Lean Processing oder kürzer Lean ist der Name des Managementsystems für die Effizienzsteigerung bei der RAG. Die Prinzipien und Ideen, die diesem Managementsystem zugrunde liegen, stammen von Toyota aus der Automobilindustrie. Werte schaffen ohne Verschwendung ist die alles entscheidende Maxime des Lean Managements weltweit. Auf den Punkt gebracht, ist das Ziel von Lean alles wegzulassen, was nicht der Wertschöpfung dient. Das gilt für alle Kern-, Führungs- und Unterstützungsprozesse im Unternehmen.
Fünf zentrale Grundsätze bilden das Grundgerüst von Lean. Sie gelten allgemein, müssen aber an die Unterschiede in den Prozessen der verschiedenen Industriezweige angepasst werden. So kann man das Lean Processing-Programm der RAG auch als Lean Mining bezeichnen.

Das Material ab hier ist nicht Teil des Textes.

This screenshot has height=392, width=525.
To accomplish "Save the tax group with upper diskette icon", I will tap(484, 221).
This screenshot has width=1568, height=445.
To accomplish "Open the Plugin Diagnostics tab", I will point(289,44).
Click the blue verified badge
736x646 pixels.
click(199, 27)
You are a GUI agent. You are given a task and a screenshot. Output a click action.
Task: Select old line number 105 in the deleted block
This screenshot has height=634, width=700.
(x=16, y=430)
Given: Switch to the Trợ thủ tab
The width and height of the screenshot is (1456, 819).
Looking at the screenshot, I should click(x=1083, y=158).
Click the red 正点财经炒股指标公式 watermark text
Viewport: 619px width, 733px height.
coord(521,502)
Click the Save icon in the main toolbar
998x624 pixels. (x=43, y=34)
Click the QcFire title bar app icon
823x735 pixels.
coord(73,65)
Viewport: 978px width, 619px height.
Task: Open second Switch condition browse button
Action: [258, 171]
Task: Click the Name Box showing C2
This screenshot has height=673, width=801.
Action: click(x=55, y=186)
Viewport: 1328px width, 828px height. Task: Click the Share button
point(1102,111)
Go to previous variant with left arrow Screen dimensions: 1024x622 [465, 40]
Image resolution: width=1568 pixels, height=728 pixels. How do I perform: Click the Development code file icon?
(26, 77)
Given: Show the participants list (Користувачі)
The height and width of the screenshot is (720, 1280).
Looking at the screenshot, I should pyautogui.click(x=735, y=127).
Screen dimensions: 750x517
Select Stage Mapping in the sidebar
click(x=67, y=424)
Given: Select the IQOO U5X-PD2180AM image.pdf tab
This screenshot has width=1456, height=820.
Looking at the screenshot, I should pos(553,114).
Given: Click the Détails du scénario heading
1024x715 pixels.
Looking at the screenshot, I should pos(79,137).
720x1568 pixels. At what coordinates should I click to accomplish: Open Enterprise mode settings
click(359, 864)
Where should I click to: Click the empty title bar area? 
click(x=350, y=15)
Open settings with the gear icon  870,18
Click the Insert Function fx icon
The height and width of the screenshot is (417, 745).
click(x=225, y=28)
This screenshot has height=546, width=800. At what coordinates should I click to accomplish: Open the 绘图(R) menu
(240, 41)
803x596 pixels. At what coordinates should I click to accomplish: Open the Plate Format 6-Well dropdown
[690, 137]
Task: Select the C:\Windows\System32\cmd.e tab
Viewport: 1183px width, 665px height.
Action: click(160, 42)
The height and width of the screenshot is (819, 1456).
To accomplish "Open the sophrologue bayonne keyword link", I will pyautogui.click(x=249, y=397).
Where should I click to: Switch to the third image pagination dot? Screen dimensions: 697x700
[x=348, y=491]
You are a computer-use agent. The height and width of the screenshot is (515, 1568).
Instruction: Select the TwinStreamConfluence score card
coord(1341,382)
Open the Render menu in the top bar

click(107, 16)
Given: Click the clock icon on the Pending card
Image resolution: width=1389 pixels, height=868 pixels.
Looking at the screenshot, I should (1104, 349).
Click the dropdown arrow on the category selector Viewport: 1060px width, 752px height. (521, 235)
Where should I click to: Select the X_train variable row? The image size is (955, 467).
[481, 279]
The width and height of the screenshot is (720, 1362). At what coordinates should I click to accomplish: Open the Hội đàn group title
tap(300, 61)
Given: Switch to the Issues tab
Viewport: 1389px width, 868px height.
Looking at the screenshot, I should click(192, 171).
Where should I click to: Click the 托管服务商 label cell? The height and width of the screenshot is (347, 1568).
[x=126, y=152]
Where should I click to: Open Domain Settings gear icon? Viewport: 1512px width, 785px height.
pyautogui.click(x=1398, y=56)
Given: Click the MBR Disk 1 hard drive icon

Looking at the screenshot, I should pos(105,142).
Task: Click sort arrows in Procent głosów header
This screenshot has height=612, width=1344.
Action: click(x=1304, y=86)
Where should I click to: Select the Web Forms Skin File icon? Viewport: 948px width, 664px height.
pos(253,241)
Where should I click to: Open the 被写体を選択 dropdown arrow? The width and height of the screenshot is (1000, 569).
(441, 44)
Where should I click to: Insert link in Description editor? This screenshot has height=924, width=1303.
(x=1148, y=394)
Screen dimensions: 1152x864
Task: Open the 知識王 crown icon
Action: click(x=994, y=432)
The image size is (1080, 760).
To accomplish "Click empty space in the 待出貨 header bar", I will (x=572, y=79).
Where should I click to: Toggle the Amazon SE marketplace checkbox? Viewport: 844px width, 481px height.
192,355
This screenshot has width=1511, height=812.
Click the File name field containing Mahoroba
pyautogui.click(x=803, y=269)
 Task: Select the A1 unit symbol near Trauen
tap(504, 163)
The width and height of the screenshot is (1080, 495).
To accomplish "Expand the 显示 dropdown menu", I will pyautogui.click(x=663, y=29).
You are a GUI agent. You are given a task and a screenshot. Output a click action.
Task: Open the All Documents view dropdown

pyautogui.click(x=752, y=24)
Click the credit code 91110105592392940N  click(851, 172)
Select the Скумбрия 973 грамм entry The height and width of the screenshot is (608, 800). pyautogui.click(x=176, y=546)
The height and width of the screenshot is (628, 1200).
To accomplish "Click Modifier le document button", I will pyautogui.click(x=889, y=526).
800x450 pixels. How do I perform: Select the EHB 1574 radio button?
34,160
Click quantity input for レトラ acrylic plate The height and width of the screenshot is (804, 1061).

Die fünf Grundsätze von Lean sind:

  1. Werte für den Kunden schaffen, d. h. Prozesse ohne Verschwendung.
  2. Immer den gesamten Wertstrom betrachten und nicht nur einzelne Elemente daraus.
  3. Wo es möglich ist, die Aktivitäten als synchronen Fluss organisieren.
  4. Der Kunde stößt den Prozess an (Pull-Prinzip).
  5. Ständiges Streben nach Perfektion, also Etablierung eines kontinuierlichen Verbesserungsprozesses.

Gefährdung vermeiden und Verschwendung eliminieren, das sind unterschiedliche Ziele im Unternehmen. Deshalb ist zu vermuten, dass sich auch die Bausteine und Erfolgsfaktoren der Managementsysteme, mit denen diese Ziele erreicht werden sollen – AGU und Lean – unterscheiden. Vielleicht kann man die These aufstellen, dass beide Managementsysteme keine oder nur wenige Gemeinsamkeiten haben und deshalb eine unterschiedliche Vorgehensweise benötigen. Im Folgenden wird gezeigt, dass dies nicht der Fall ist.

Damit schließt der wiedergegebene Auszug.